→ Aim of the task
Transcribe word for word the lines below from the line with "Identify the click" through the line with "Ian Bradley (243, 2561)", ends included.

→ Entries shown

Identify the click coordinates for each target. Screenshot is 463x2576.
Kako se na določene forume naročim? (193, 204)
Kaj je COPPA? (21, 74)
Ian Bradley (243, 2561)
--
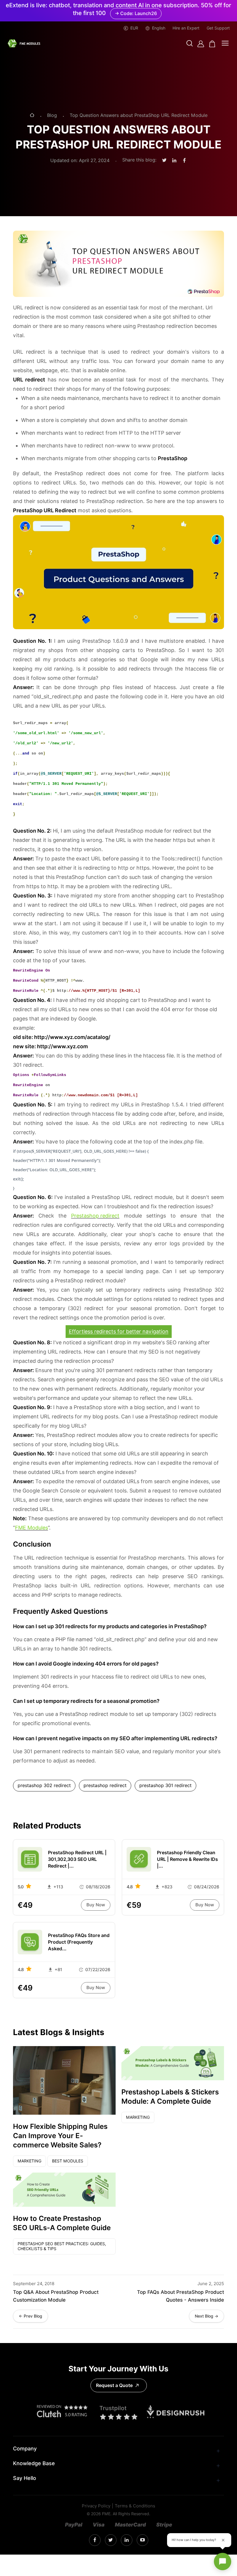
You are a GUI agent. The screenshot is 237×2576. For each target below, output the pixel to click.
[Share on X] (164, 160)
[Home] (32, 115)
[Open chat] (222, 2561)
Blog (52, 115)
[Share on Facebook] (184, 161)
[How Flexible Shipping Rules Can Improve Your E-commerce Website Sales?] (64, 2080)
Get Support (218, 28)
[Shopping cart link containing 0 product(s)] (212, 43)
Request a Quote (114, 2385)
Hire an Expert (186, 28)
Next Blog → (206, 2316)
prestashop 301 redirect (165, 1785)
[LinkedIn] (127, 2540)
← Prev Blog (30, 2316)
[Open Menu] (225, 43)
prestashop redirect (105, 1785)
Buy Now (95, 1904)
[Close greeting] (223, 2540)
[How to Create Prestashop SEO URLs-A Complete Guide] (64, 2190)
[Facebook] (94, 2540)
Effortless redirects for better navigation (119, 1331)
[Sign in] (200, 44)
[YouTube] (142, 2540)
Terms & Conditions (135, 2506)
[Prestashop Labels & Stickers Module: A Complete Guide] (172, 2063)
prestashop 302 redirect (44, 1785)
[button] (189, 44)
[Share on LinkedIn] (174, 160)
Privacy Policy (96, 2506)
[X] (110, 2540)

→ Response to the task
Identify the click coordinates for each target. Screenshot is 463x2576.
Kako se na določene forume naročim? (193, 204)
Kaj je COPPA? (21, 74)
Ian Bradley (243, 2561)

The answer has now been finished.